Lots of musicians were inspired by the fervored artistry of the Reverend Gary Davis, including an unlikely assortment of psychedelic rockers from San Francisco. The Grateful Dead found an early standard in his mournful blues, 'Death Don't Have No Mercy,' while Jorma Kaukonen and Jack Cassidy of the Jefferson Airplane introduced the ragtime and country blues of their other group, Hot Tuna, with the help of such Davis - associated tunes as 'Hesitation Blues' and 'I Am the Light of This World.' And such finger-style guitarists and Bob Dylan, Dave Van Ronk, and Roy Bookbinder were inspired by the high wire swing and syncopations of Davis instrumentals like 'Buck Dance,' 'Twelve Sticks and 'Cincinnati Flow Rag.'
Davis made his first recordings in 1935, and while the sessions included a pair of blues, he subsequently refused to perform anything but religious tunes. Over the years, he fudged on this pledge in the same way that this God-fearing man would savour a drink of whisky. Still, his refusal to tailor his pastiche of styles to accommodate the blues market resulted in precious few recordings until the beginning of the folk and blues revival in the late 1950s.
Even then, however, Davis was not your typical rediscovered legend. Davis had been ordained as a Baptist preacher in 1937, and his religious devotion informed both his life and music. In that sense, he shared a kinship with Blind Willie Johnson, the scintillating, slide-guitar playing master of the holy blues. Both of these men had fiery fingers that played in the service if the Lord. Davis' evangelical zeal caused some consternation among those who came in contact with him. Welfare caseworkers in Durham were often met with sermons, and one recalled a meeting with Davis during which he lectured while "playing with a very large pocket knife." Another bureaucrat urged Davis to play her a tune on his guitar. "His ability as a guitarist in unbelievable, she noted. "I have never heard better playing."
Davis relocated to New York City in the 1940s, and the loner took a wife named Annie. He performed on the streets of Harlem, where a pocketknife could come in handy, and preached in storefront churches. Still, all things considered, this was on obscure musical figure who wasn't hiding his talents. Folklorists had to travel to Avalon, Mississippi, to locate Mississippi John Hurt, and to Rochester, New York, to find Son House, and in both cases, these fabled musicians had stopped paying the guitar. By contrast, Greenwich Village musicologists had only to take the A-train to rediscover this street-singing Segovia.
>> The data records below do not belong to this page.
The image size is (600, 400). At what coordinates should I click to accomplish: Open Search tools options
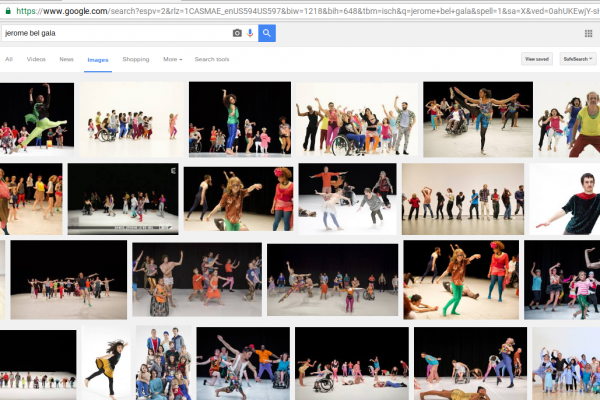[211, 59]
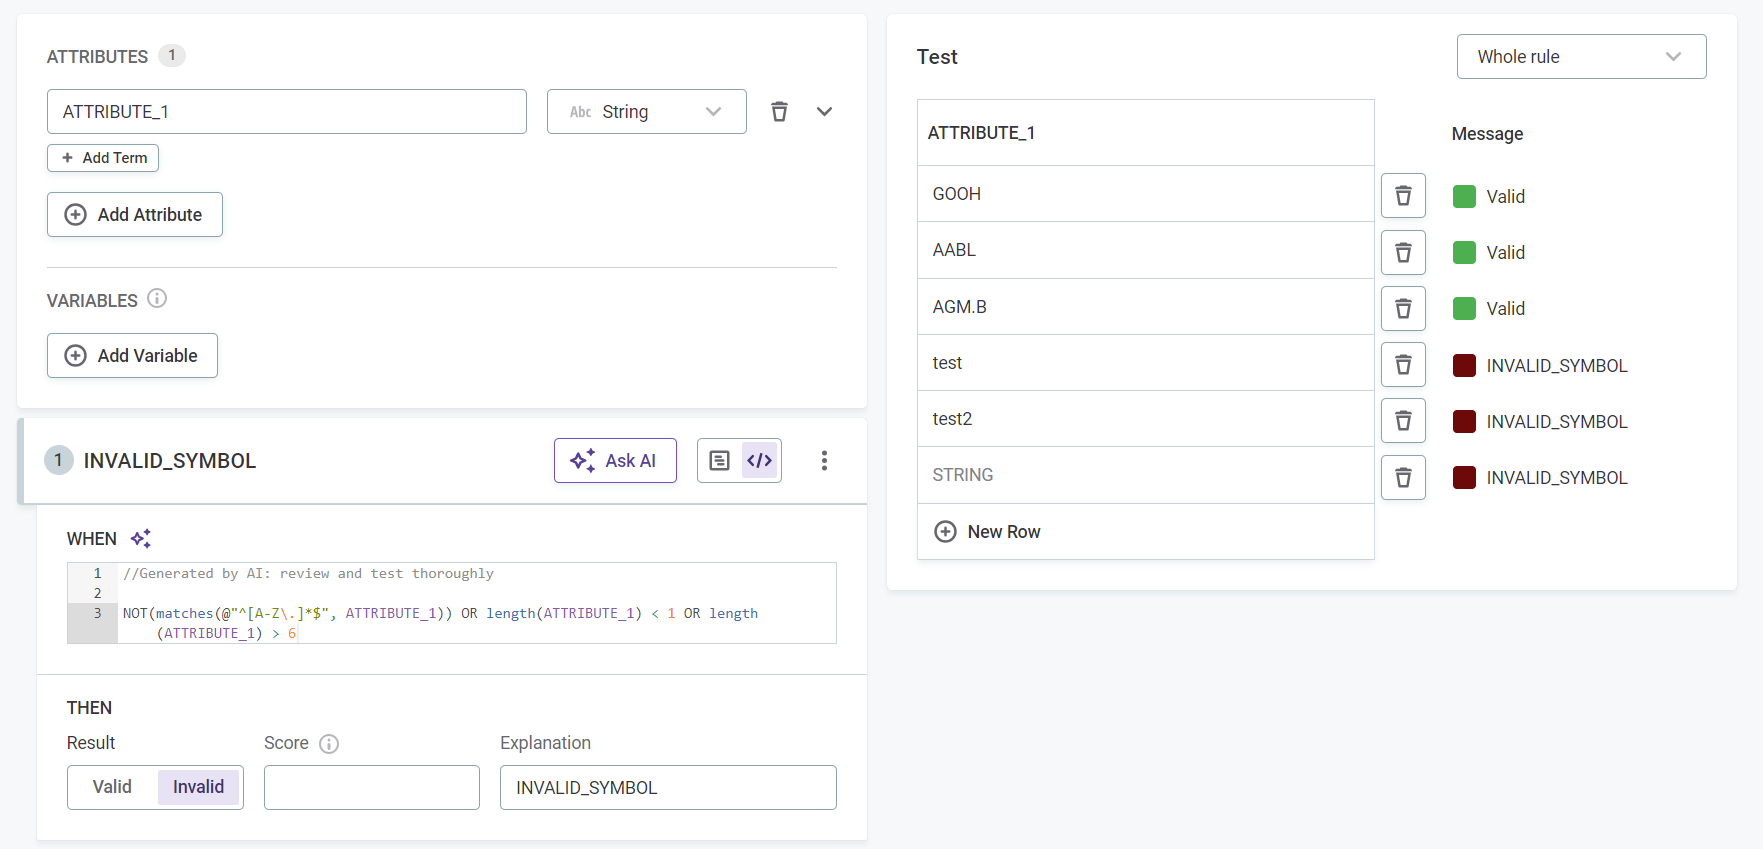Viewport: 1763px width, 849px height.
Task: Switch to code editor view
Action: coord(759,460)
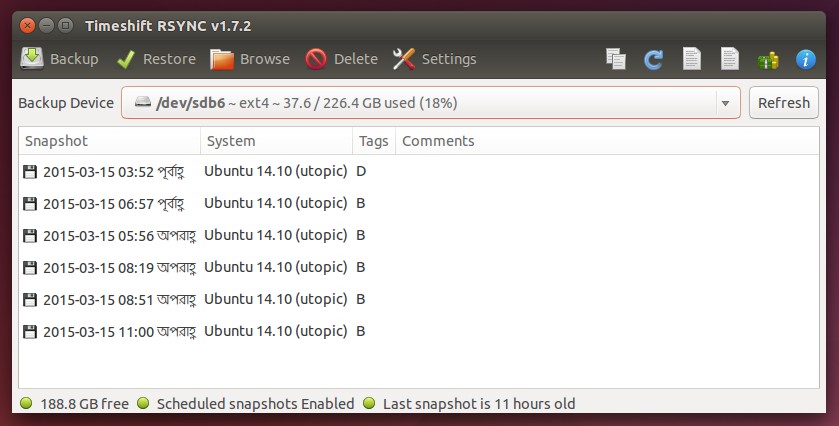Expand the Backup Device dropdown arrow
This screenshot has height=426, width=839.
tap(724, 103)
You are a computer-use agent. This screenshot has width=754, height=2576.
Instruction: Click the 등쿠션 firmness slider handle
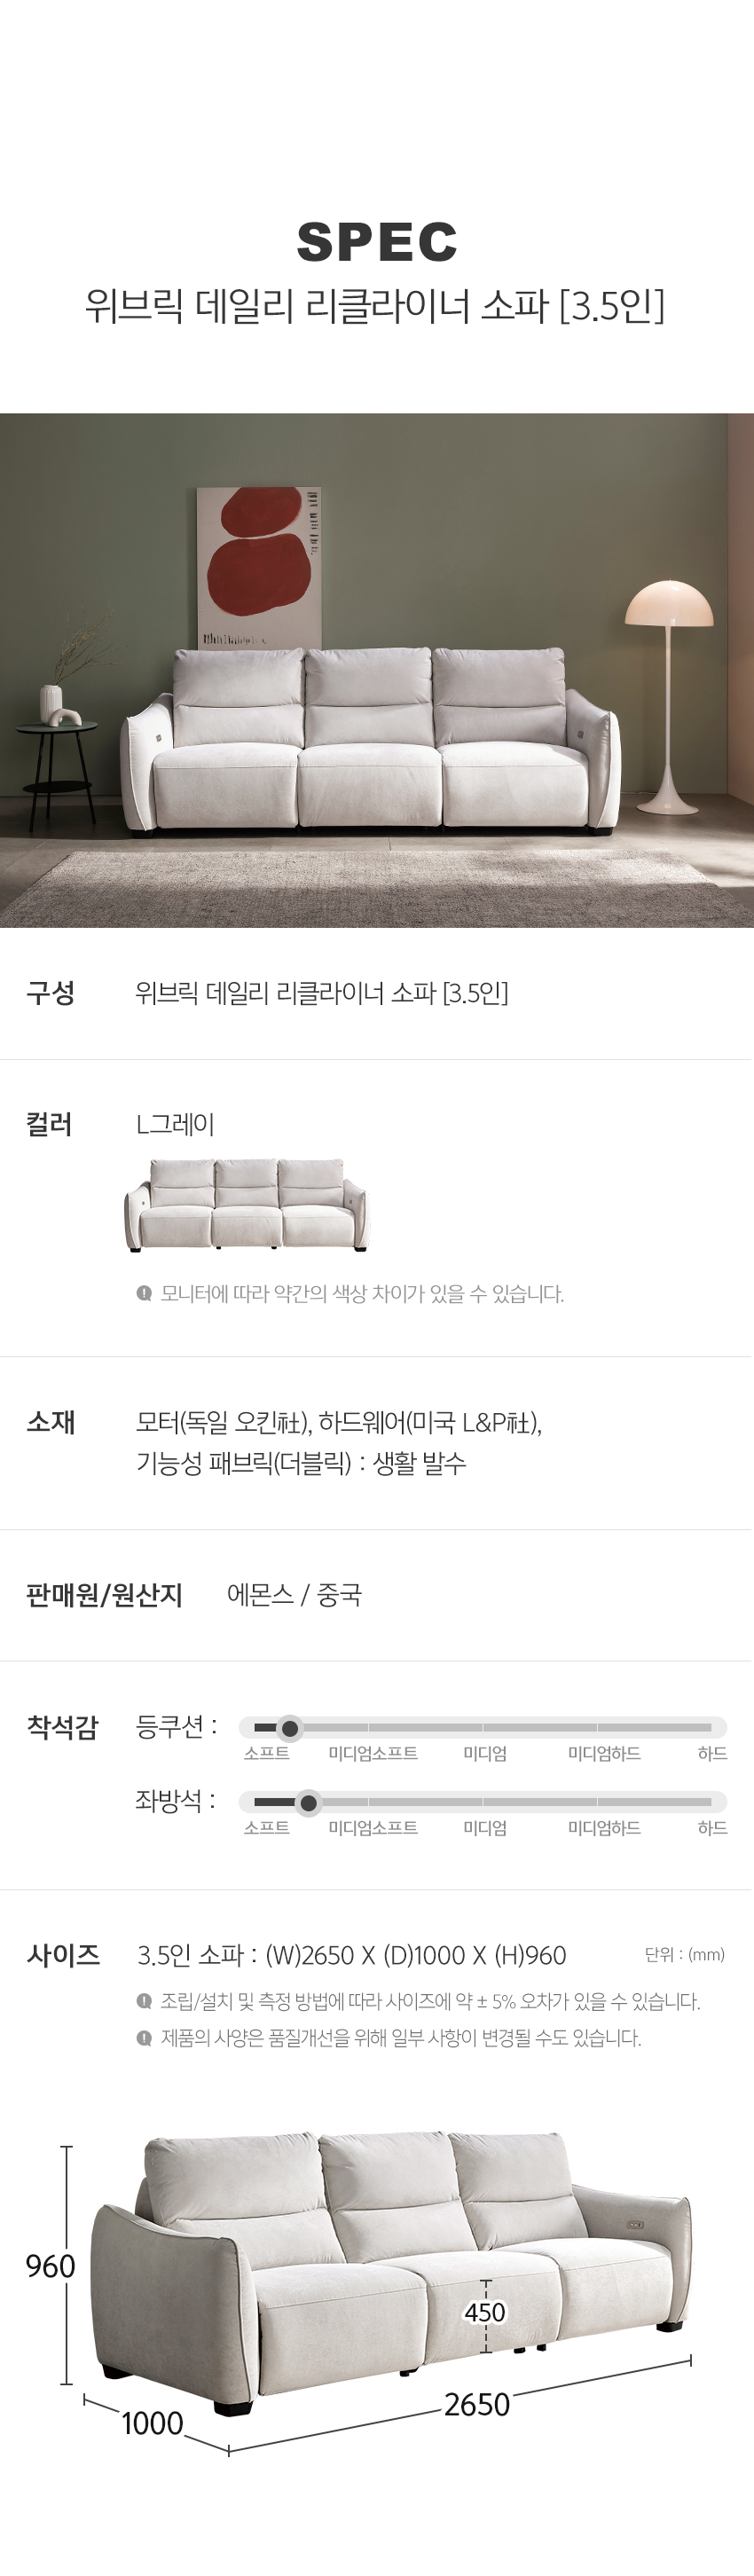pos(289,1728)
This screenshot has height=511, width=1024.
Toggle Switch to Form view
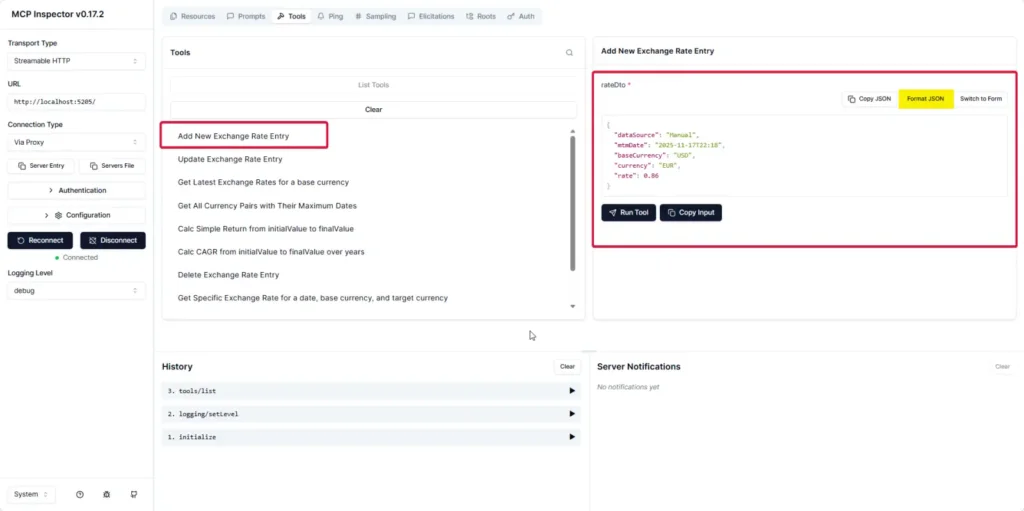pyautogui.click(x=980, y=99)
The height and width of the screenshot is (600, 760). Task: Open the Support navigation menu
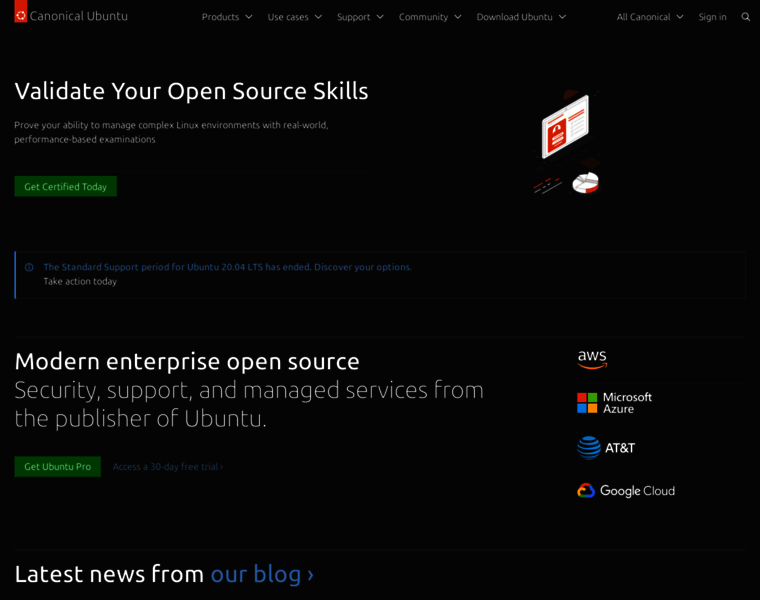pyautogui.click(x=360, y=17)
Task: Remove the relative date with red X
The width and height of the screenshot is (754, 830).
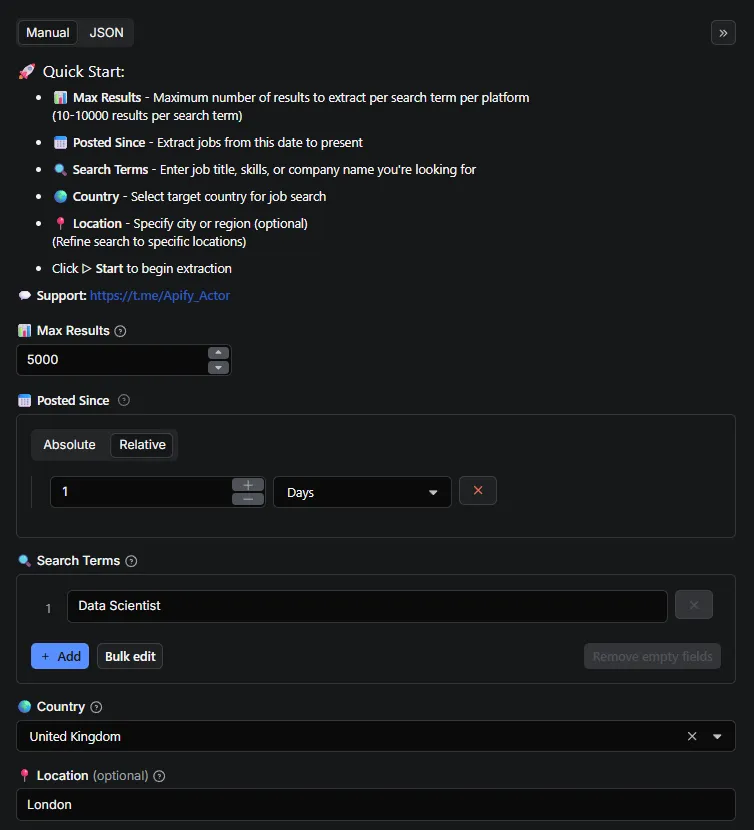Action: coord(478,491)
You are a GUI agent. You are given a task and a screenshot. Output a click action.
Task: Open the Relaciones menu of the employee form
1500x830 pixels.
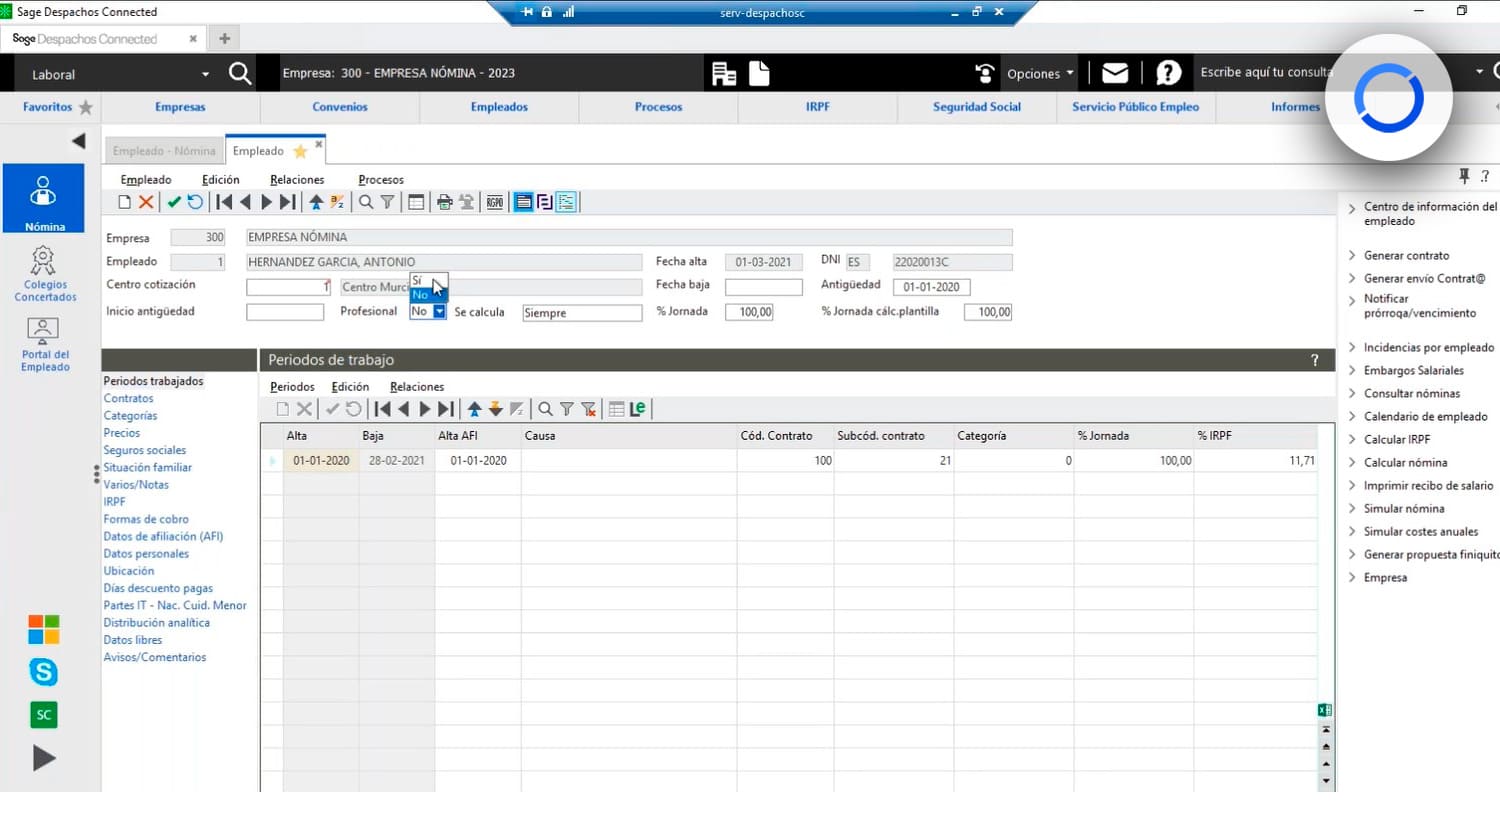point(297,180)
And to their delight, the Reverend Gary Davis had not only never stopped playing, but he'd got better.
Stefan Grossman was in high school when he called up Davis to ask him about taking guitar lessons. "Sure," said Davis, "come up and bring your money, honey." Grossman's father drove him to a section of the Bronx that his son recalls as being as "bombed out as Dresden." Grossman found his teacher "in a three-room sharecropper's shack behind a burnt-out tenement." As he studied with Davis, Grossman quickly discovered that this was a folk musician with the instincts of a jazz improviser. "He'd have a sketch of a tune," recalls Grossman, "but every time he'd play the song, it would be different. He used to claim that he could play 'Candyman' for eight hours without repeating himself."
Whether at the Newport Folk Festival or a storefront church in Harlem, his performance would inevitably reflect the singular soul that made him one of the great traditional American artists of the past century. "He thought of himself as the governor," says Grossman, "as the greatest guitar player who ever lived." Claims like that will always start a debate, but this much is clear: Reverend Gary Davis was a man full of pride, but also an artist who played for the glory of God. We are blessed to be part of his congregation.